この日は初回からブルペンで準備させていた。にもかかわらず、大量失点で1イニング降板。指揮官は「だから1イニング4点やんか」と静かに繰り返した。先制しても勝ち越され、詰め寄ってもさらに得点を奪われる。流れをつかめない展開に「そんなんだって、ずーっと繰り返しやからな、やっぱり負ける時の、おーん」と嘆いた。
終わってみれば、チームは今季ワーストタイの被安打16。下位に沈む中日を相手に、ダメージの大きい3連戦となってしまった。残り32試合で逆転優勝へ。ホームに帰ってなんとか巻き返すしかない。【磯綾乃】
▽阪神大竹(3回5安打3失点で7敗目)「状態がとかそういう言い訳はしたくないし、これが実力なんで、それを踏まえて次抑えるよう頑張っていくだけ」
▽阪神梅野(大竹について)「結果的には3点取られたんで。探り探りな部分もあって。チームが負けることがチームとして悔しいことなので」
▽阪神伊藤将(4回に登板も5安打4失点)「点差も縮んでいたので、あの失点は痛いかなと思います。先頭をもっと大事にいけたらああいう結果はならなかったと思う」
▼阪神は今季バンテリンドームでの中日戦が4勝5敗2分けとなり、1試合を残して今季の勝ち越しがなくなった。昨季は7勝4敗1分けと勝ち越しに成功。07~08年以来2度目の、2年連続勝ち越しを逃した。
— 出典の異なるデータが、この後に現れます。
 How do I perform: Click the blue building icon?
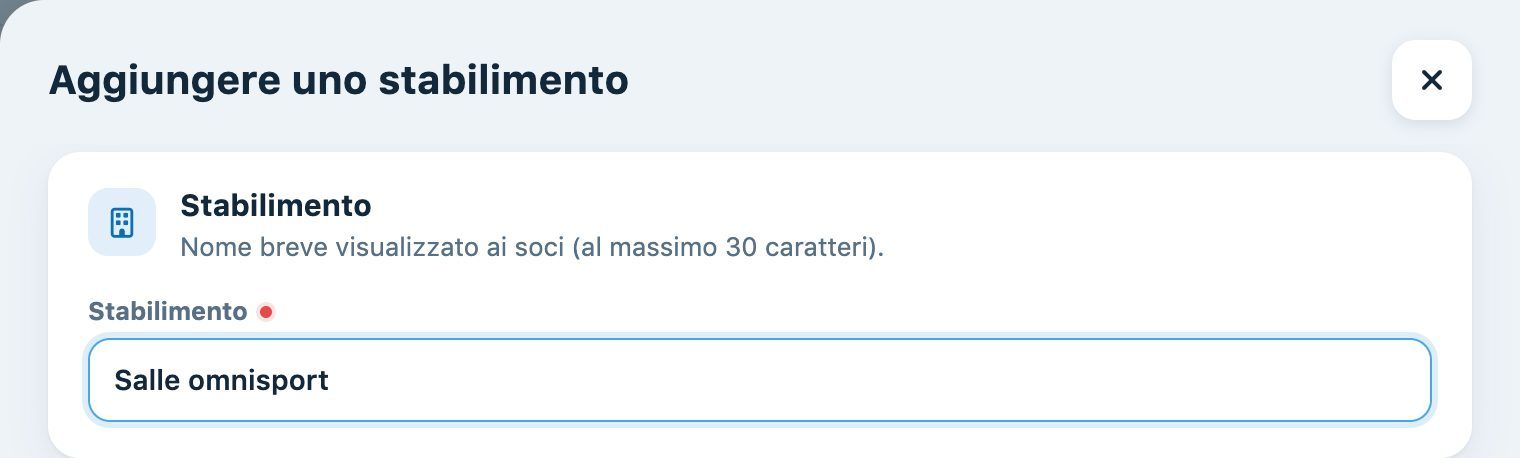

▼阪神と首位広島とのゲーム差は、残り32試合にして今季最大の5に開いた。阪神がセ優勝を果たした年のうち、首位から2番目に大きな差をつけられたのは05年の5差。今季はこれに並んだ。もっとも05年に初めて5ゲーム差をつけられたのは、残り試合が118もあった5月3日だった。
▼阪神の最大の逆転優勝は64年の6・5差。このシーズン初めてこのゲーム差になったのは残り58試合の7月18日。ただ、この年の残り32試合の8月21日には首位大洋まで既に0・5差と迫っていた。